Spécial sécurité : on a perdu les pertes de données
Régulièrement, nous ouvrons nos colonnes à CNIS Mag, magazine spécialisé dans la sécurité des systèmes d'information. Aujourd'hui, nos confrères s'amusent d'une affaire de perte de données, révélée à la mi-février... et ravalée en ce début mars, ainsi que des cris de victoire un peu rapides des spécialistes du routage IP qui s'affirment en mesure de bloquer les effets du ver Conficker.
- 1 - On a perdu les pertes de données
- 2 - Conficker, de l’art ou du cochon ?
1) On a perdu les pertes de données
Vérité le 15 du mois, mensonge le mois suivant ? Mi-février, une double alerte est émise par deux organismes de crédit américains différents – l’on peut difficilement invoquer une rumeur incontrôlée. Une fuite de données pourrait fort bien, disait-on, s’avérer aussi catastrophique que l’affaire Heartland, cet intermédiaire bancaire qui s’était fait voler probablement des centaines de milliers de données de cartes de crédit. Information d’ailleurs confirmée par la réaction d’un troisième organisme de crédit d’Alabama, qui, le 19 du mois, précisait que l’alerte avait été lancée par Visa.
Tout compte fait, il n’y aurait pas eu de fuite récente…. Visa se rétracte en invoquant un prétexte assez alambiqué : l’avertissement aurait été lancé par mesure de prudence, conséquence d’une affaire plus ancienne. Laquelle ? Une fois de plus, il n’y est fait aucune référence. L’identité de la banque victime, la période du hack probable, le volume de données compromises, tout ça disparaît dans un silence éloquent, font remarquer nos confrères de ComputerWorld. Si l’affaire est antérieure au vol Heartland – autrement dit à décembre dernier -, il doit très probablement en exister une référence dans une des bases de données recensant les accidents de ce genre survenus aux Etats-Unis.
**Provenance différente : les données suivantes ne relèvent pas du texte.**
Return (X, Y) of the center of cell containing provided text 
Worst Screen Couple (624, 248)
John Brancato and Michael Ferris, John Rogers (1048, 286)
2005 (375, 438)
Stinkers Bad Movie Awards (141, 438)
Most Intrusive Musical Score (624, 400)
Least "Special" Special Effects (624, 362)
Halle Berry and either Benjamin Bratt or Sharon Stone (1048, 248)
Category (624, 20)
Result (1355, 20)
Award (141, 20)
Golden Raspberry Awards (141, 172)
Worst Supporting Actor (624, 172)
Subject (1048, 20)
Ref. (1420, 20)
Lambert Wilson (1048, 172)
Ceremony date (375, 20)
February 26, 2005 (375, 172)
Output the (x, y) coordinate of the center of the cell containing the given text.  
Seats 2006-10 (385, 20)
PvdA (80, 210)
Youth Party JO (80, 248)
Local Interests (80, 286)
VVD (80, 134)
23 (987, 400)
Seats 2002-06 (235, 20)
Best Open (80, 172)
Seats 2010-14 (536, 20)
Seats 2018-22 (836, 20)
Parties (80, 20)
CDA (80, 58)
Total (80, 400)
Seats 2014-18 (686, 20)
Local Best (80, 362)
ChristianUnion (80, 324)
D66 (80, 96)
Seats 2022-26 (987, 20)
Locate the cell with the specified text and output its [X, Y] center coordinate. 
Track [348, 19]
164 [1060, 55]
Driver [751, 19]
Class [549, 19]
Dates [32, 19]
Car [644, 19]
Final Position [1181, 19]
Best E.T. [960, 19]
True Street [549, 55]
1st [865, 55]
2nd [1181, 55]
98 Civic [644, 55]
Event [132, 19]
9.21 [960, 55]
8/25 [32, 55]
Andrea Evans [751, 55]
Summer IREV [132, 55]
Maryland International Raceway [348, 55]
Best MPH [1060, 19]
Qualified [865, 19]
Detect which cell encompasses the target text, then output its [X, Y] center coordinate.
Si cela est vraiment le cas, on comprend d’autant plus difficilement le ton alarmiste avec lequel cette alerte a été lancée, ni pour quelle raison il n’a été fait aucune divulgation publique de l’affaire comme la plupart des lois d’Etat semblent l’exiger actuellement …
2) Conficker, de l’art ou du cochon ?
A notre gauche, le champion en titre, F-Secure qui, sur son blog, titre « Downadup, Good News / Bad News ». Les « bad news », c’est que Conficker est toujours vivant, quelque part sur des millions de machines – entre 2,1 et 2,5 millions d’adresses IP uniques, donc probablement des dizaines de millions de postes cachés derrière une NAT. Mais il y a des bonnes nouvelles tout de même. Et notamment un communiqué de victoire de l’Internationale des Opérateurs de Routage Unifiés et autres gestionnaires de DNS, lesquels affirment avoir sans confusion déconfit Conficker en barrant tout nom de domaine généré par ledit virus. Tous les domaines prévus sont bannis, Downadup ne pourra que s’étioler faute de remise à niveau. Et puis, la prime à la délation promise par Microsoft pourrait bien nous réserver des surprises, nous promettent les gourous du labo F-Secure. Après tout, l’auteur de Netsky a bien été vendu par ses proches…
Ne nous emballons pas, tempère Phillip Porras de SRI International. Les techniques de mise à jour et de rendez-vous de Conficker sont probablement aussi complexes que l’abordage d’un vaisseau Progress sur une station spatiale. Et le fait de bloquer le mécanisme de réception « par les noms de domaine » pourrait très bien contraindre les bot herders à activer une backdoor dans le programme. Laquelle servirait alors à débloquer la procédure de mise à jour qui, par la suite, suivrait le déroulement presque « classique » de récupération de sa « charge utile » par le truchement de son système d’échange P2P, tel que décrit par Eric Chien . Notons au passage que les statistiques d’infection calculées par Porras sont un peu plus importantes que celles de F-Secure, avec 4,5 millions d’IP infectées.
Downadup est un peu comme ces séries américaines qui, de saison en saison, ne cessent d’étonner le spectateur à grand renfort de retournements spectaculaires et de rebondissements inattendus.